Entries taken from a collection:
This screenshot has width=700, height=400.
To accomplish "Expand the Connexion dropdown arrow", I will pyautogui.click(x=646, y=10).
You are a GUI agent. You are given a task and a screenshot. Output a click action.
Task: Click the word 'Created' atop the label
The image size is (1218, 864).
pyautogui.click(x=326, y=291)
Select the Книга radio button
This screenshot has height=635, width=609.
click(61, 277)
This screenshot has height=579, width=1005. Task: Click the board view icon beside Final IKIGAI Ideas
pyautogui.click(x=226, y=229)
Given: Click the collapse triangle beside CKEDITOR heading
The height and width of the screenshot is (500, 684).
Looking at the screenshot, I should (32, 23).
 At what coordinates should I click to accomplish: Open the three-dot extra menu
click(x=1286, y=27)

* _Activity_
A complete and exact reproduction of the data is needed.

* _Task response_
This screenshot has width=700, height=400.
To accomplish "Expand the Connexion dropdown arrow", I will pyautogui.click(x=646, y=10).
You are a GUI agent. You are given a task and a screenshot. Output a click action.
Task: Click the word 'Created' atop the label
The image size is (1218, 864).
pyautogui.click(x=326, y=291)
Select the Книга radio button
This screenshot has height=635, width=609.
click(61, 277)
This screenshot has height=579, width=1005. Task: Click the board view icon beside Final IKIGAI Ideas
pyautogui.click(x=226, y=229)
Given: Click the collapse triangle beside CKEDITOR heading
The height and width of the screenshot is (500, 684).
Looking at the screenshot, I should (32, 23).
 At what coordinates should I click to accomplish: Open the three-dot extra menu
click(x=1286, y=27)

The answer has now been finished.